PROBLEM: Filter the entries below, keeping every line that has the word "will".

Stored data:
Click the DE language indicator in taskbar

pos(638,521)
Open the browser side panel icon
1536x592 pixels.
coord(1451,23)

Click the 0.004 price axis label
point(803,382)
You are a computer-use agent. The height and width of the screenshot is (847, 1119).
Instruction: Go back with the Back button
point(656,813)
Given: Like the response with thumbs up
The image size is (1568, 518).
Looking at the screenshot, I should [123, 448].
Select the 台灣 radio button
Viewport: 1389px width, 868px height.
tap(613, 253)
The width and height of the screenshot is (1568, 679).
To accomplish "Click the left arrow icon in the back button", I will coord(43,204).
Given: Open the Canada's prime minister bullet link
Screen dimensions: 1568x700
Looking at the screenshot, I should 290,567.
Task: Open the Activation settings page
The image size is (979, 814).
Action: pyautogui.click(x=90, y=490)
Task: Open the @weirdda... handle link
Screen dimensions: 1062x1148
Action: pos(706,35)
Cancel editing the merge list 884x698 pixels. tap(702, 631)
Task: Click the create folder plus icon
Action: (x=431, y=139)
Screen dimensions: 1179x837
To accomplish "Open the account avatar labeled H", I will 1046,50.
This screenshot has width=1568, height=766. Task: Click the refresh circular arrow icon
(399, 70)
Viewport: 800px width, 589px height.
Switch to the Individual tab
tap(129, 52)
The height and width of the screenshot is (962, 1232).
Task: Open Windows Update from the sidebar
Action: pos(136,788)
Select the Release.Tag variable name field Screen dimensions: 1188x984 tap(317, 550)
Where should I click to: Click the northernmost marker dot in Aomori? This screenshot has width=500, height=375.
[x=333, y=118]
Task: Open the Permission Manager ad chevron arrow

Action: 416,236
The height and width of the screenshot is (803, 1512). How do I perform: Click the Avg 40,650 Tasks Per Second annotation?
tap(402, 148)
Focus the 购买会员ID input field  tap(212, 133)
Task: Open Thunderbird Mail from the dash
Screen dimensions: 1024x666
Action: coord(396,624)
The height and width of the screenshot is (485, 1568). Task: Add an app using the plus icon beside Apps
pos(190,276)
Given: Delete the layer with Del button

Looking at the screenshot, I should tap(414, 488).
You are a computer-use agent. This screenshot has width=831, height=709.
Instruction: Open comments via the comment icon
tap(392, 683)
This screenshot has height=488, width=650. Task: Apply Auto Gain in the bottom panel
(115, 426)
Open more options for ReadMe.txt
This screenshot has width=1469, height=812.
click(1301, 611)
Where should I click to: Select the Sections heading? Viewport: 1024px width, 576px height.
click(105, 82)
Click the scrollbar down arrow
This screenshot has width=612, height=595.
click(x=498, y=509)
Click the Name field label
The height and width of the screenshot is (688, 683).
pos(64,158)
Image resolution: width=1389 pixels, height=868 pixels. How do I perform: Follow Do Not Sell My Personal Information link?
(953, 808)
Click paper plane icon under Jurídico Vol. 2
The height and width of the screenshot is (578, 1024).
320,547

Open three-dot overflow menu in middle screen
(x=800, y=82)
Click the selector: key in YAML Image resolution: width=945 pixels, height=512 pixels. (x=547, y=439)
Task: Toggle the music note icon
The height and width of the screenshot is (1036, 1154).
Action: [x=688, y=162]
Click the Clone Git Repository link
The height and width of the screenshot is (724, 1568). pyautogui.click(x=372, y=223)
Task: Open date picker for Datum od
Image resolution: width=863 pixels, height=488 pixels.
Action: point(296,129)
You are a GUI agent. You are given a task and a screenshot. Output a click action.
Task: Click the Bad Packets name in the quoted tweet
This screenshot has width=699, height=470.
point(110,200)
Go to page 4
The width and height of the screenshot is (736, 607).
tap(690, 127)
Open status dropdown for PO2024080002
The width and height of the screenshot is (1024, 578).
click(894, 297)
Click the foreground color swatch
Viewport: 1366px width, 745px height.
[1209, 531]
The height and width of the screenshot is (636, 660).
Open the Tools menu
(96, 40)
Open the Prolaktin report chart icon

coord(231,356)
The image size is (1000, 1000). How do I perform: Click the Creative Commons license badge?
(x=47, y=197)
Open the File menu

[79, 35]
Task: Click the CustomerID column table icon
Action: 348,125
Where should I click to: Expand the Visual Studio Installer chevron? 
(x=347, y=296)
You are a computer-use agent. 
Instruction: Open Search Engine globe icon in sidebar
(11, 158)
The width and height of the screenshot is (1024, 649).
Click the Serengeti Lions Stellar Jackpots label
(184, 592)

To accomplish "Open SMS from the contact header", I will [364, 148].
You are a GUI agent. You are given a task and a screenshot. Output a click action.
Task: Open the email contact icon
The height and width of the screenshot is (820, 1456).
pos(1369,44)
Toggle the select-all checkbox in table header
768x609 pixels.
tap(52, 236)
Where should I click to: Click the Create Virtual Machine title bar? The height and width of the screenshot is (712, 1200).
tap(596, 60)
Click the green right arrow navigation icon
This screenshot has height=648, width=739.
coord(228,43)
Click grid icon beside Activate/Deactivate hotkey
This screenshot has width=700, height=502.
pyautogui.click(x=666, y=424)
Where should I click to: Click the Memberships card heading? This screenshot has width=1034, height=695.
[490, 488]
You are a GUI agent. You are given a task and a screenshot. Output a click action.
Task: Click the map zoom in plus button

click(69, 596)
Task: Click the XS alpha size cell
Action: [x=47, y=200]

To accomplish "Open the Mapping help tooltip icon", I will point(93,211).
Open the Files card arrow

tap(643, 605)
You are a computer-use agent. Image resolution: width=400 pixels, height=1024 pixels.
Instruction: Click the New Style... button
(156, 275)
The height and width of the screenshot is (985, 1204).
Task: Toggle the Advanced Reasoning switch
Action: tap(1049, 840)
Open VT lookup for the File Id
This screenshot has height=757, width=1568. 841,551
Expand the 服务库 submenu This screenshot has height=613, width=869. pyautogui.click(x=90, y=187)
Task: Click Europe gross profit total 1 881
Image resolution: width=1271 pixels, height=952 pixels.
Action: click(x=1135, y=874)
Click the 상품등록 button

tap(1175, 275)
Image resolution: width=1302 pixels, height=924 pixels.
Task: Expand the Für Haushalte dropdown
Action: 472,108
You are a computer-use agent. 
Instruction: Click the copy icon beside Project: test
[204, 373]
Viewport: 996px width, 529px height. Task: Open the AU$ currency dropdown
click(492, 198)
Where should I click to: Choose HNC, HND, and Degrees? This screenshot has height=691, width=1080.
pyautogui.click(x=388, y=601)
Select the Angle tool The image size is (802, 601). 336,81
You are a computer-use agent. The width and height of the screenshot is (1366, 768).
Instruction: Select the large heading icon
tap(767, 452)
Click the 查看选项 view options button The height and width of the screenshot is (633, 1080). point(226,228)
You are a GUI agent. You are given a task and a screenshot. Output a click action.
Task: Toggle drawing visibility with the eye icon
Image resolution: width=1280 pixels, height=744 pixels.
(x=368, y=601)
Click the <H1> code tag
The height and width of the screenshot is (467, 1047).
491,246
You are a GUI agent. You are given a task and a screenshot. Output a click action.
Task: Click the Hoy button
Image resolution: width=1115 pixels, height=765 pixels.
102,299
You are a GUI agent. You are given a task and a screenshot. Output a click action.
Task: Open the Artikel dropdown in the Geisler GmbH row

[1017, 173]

ANSWER:
To accomplish "Click the left arrow icon in the back button", I will coord(43,204).
To accomplish "Open the account avatar labeled H", I will 1046,50.
To accomplish "Open SMS from the contact header", I will [364, 148].
To accomplish "Open the Mapping help tooltip icon", I will point(93,211).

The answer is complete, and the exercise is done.